The Curmudgeon

YOU'LL COME FOR THE CURSES. YOU'LL STAY FOR THE MUDGEONRY.

Friday, November 24, 2006

Ask Not What Your Hospital Can Do For You...

The Vicar of Downing Street is proposing a "new contract between the state and the citizen setting out what individuals must do in return for quality services from hospitals, schools and the police". His public service commission has been requested to ponder "whether it is possible to move from an implicit one-way contract based on outputs, to one based on explicit mutually agreed outcomes", and whether we should aim for "a more explicit statement of the contract that covers both the service offered by the public sector ... and what is expected from citizens (beyond paying taxes and obeying the law)." Even with all those new criminal offences on the statute books, obeying the law is still not enough.
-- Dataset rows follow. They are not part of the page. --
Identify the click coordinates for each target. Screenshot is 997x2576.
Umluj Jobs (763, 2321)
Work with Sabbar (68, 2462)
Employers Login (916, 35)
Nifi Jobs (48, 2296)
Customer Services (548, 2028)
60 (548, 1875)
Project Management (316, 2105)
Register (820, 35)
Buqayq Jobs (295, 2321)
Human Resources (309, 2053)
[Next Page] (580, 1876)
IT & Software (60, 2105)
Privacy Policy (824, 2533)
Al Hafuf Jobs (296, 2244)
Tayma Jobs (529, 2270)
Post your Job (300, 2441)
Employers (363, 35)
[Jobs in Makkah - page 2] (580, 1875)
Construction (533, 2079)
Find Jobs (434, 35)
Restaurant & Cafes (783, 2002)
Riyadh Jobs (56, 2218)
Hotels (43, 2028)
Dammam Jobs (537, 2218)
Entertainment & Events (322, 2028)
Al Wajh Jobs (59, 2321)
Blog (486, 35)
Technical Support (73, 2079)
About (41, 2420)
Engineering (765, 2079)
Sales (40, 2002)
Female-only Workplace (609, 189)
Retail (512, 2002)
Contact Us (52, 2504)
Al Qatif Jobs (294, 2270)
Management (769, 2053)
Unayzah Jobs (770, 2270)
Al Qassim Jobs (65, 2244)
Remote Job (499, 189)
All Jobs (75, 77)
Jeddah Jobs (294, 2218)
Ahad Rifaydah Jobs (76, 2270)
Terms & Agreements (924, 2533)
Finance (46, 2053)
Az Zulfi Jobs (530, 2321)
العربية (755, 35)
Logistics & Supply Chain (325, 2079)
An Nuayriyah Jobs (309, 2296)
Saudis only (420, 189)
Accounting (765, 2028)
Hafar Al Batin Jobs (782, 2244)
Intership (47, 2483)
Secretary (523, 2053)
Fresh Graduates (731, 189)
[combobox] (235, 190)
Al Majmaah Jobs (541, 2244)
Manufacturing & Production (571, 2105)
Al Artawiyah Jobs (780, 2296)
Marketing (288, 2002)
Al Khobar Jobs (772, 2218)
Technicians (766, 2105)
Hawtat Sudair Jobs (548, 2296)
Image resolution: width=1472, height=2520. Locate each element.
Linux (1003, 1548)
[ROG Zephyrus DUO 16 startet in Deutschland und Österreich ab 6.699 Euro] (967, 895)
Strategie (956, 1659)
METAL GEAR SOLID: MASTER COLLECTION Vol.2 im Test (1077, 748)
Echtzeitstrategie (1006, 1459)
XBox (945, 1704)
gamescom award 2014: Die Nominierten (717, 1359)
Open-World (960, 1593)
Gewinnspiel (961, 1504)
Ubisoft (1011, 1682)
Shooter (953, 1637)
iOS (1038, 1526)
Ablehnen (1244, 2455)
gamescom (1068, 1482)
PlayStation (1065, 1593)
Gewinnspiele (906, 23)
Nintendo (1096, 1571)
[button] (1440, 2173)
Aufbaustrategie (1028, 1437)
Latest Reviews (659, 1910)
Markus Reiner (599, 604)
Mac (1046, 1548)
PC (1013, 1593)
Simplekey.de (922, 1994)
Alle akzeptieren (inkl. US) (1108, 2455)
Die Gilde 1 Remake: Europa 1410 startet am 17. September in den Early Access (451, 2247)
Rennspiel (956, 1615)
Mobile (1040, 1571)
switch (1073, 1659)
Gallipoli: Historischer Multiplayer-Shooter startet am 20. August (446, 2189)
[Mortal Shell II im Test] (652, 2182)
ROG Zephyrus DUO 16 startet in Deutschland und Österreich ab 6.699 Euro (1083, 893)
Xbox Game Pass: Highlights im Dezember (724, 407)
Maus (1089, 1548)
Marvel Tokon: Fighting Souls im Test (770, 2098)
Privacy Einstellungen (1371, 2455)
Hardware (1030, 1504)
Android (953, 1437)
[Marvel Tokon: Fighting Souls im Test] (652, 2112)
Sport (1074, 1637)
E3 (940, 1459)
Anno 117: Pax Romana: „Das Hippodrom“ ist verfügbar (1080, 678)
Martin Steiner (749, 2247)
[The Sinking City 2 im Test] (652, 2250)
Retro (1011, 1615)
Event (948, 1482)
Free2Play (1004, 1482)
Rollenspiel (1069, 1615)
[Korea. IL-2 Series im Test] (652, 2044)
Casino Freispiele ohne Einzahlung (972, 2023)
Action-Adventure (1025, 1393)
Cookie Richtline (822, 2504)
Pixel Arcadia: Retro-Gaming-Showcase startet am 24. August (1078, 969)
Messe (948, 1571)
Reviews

Examples of Tony's new social contract include "an expectation that a local health authority will only offer a hip replacement if the patient undertakes to keep their weight down"; presumably, if the patient fails in this undertaking, the hospital will have the right to institute sanctions - withdrawing pain medication, perhaps, or even taking back their hip. "The police might also promise to achieve a specific response time in a local area, so long as an agreement is struck on the local law and disorder priorities"; and if the police do not respond in the agreed time, no doubt the citizenry will be given extensive powers of investigation and punishment to ensure that "local law and disorder priorities" are better prioritised next time. "Parents might also be asked to sign individually tailored contracts with a school setting out what the parents must do at home to advance their child's publicly-funded education", which raises the intriguing question of how the schools will be empowered to enforce their will in the home, not to mention what kind of conditions the faith schools may seek to impose. Tony hopes that this new push towards the end of private life will "examine how to form a smaller and strategic state" because, in case we hadn't noticed, "in his period of office he felt it necessary too often to push from the centre". That would be the administrative centre, not the political. With tax-funded institutions imposing their wishes at local level on the law-abiding citizens who pay for them, we may hope that such Herculean efforts will not again be necessary, leaving Tony's successor to bask in the glory of the Legacy.